ぼくは何も言えなくなった。そうなのだ、このことは、世間話にしてしまっていいことではなかった。少なくとも、軽い気持ちではなかった。ぼくは重い決意をしていた。どこまでも沈むようにと、重く、重く……
結局ぼくは、これが初めての試みだったことを告白できなかった。初めてでも、ぼくにとっては待ち望んだできごとだったのに。
みんな、ぼくのことをどんなふうに思っていたのだろう。ぼくはみんなの期待に応えようと精いっぱいおどけていただけだった。誰もほんとうのぼくなど見てくれなかった。
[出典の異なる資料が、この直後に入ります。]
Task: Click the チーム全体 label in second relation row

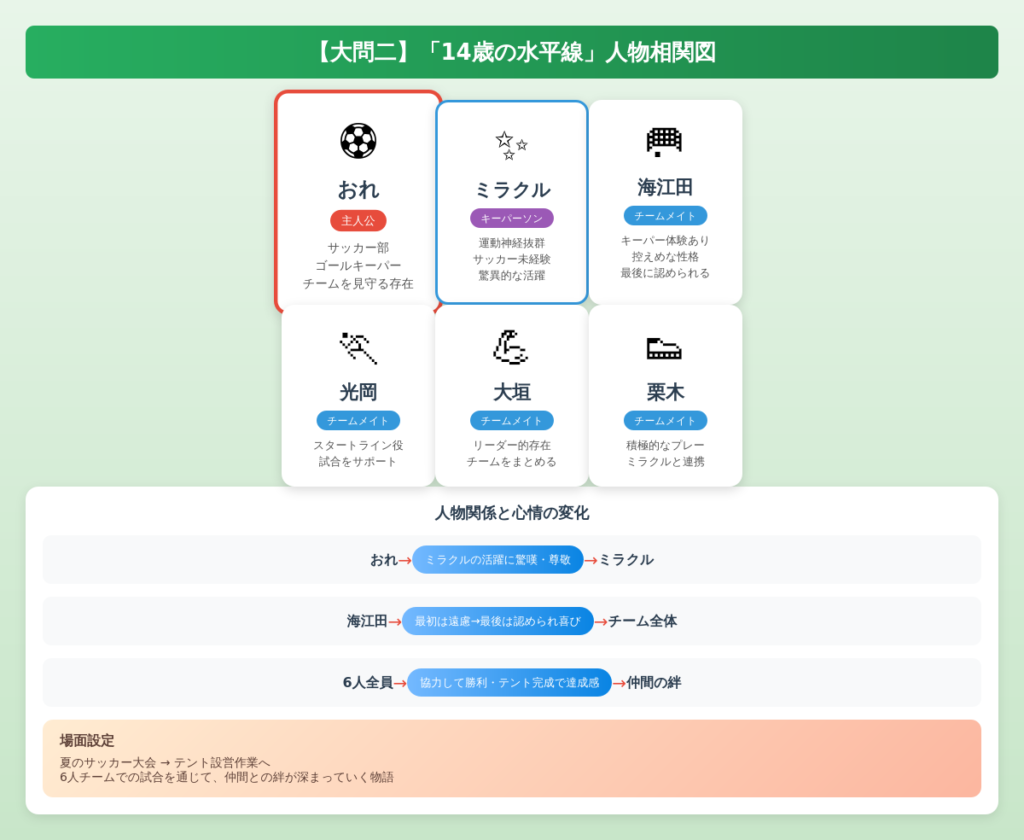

二人のあいだの沈黙は波の音が埋めてくれた。たぶん、ぼくたちは、各々でもの思いにふけっていた。ぼくと彼女はちがうようでいて、実は同じしこりを胸にかかえているというのが、どこかちぐはぐな気がした。同時に、一人ではないのなら、海とひとつに溶けあえなくても、どこまでも波のあいだを揺蕩っていけるような、奇妙な自信が沸き立ってきた。
「……きみは、初めて会った相手と心中できる?」
彼女は不意を突かれたようすで、瞳がわずかに揺れた。その揺らぎが消えたかと思うと、「素敵なお誘いね」とかすかに笑み、視線を滑らせて水平線の上で止めた。ぼくもつられて見遣ると、それはしゅっと引き締まった、うつくしい水平線だった。
「でも、残念でした。もう七回目はないの」
ぼくの自信は泡となって弾けた。弾けた音は意外に大きく、ぼくをぐらつかせた。力が抜けて、しばらく立ち上がれそうにない。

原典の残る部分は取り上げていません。